Comment convaincre sans la puissance des émotions ? On constate trop souvent que le contenu émotionnel des messages des managers est en parfaite dissonance avec leur discours. Dès lors, il est peu aisé pour un manager d’être crédible, de fédérer et de faire preuve de leadership. Ce n’est pas une fatalité puisque l’apprentissage par l’expression théâtrale démontre depuis bien longtemps, qu’il est possible de développer cette qualité à s’exprimer avec force et authenticité.
Le contenu émotionnel. Le rationnel d’un discours bien qu’important pour délivrer un message ne suffit pas à convaincre à lui seul. Encore faut-il être capable d’exprimer verbalement et physiquement une émotion en corrélation avec le contenu du message. « Quand mon chef nous a félicité pour le travail accompli au cours de l’année, il était tellement dépourvu d’émotion en le disant qu’on s’est dit qu’il l’exprimait, contraint et forcé », raconte dépité Jacques, assistant de gestion dans une compagnie d’assurance. Cette absence de cœur porte considérablement atteinte à l’authenticité du message qui perd toute crédibilité.
Nos observations nous amènent à faire le constat de deux types d’incapacité émotionnelles : celle qui tient d’une une incapacité à s’exprimer et celle qui tient de la volonté de ne pas s’exprimer.
Dans le premier cas, il s’agit de mettre en cohérence ce qu’un individu ressent et ce qu’il montre. Un training d’acteur suffira. Dans le second cas, le registre de l’émotionnel est rejeté en conscience. Dans ce cas le manager n’a que deux choix possibles : faire un autre métier ou apprendre à s’adapter sur le plan émotionnel et à sur-jouer dans l’intérêt du collectif et de son intérêt. Sur-jouer, afin d’exprimer une émotion comme le dépit ou la joie que le manager ne ressentirait pas.

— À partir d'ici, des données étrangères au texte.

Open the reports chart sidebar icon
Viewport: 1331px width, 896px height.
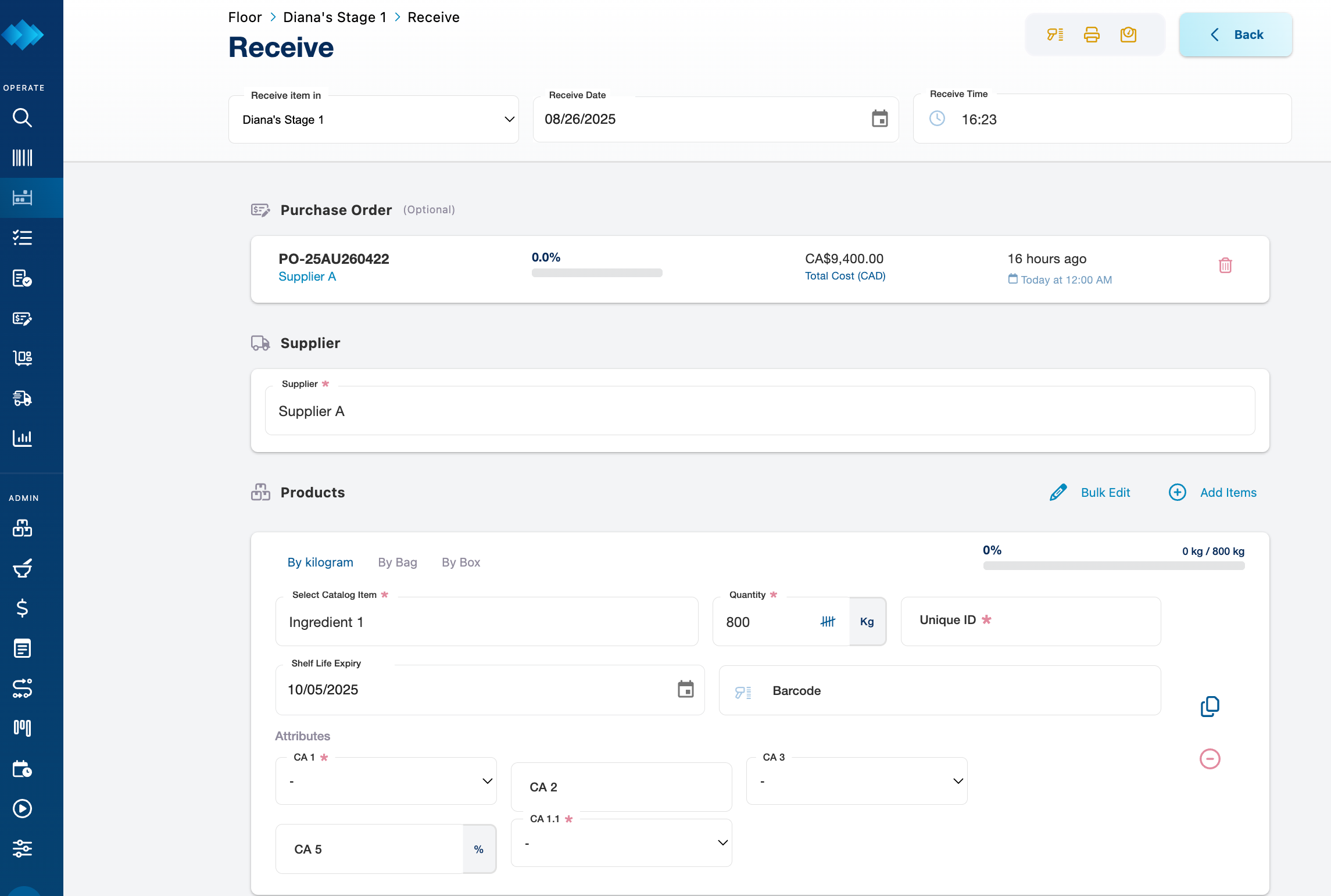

Prenons l’exemple du théâtre : bon nombre d’acteurs jouent à contre-emploi, avec succès. Ce fut le cas de Josiane Balasko, une « emmerdeuse » qui crie sa rage au monde entier un soir de réveillon et qui campe un personnage à rebours de son image de rigolote, dans « La Femme rompue ». Mieux que cela encore, le contre-emploi permet à ces comédiens de s’agrandir en allant visiter des lieux émotionnels et cognitifs qu’ils n’auraient jamais découverts sans un rôle différent. Ils vont investiguer et habiter le monde intérieur de l’autre pour mieux le comprendre et le gérer. Un contre-emploi qui ne les empêche pas de donner du plaisir aux spectateurs, le but d’un comédien.
Il en va aussi de l’intérêt du manager à agir de la sorte, car comme l’exprime André Comte Sponville dans son « Traité des petites vertus », il espère que la courtoisie, esthétique des comportements, se transformera par la pratique chez l’homme en vertu, esthétique de l’âme. A force de sur jouer, on peut devenir ce que l’on dit. Il peut en être ainsi du manager qui à force d’exprimer des sentiments qu’il n’a pas, comme la compassion, pourra un jour devenir empathique.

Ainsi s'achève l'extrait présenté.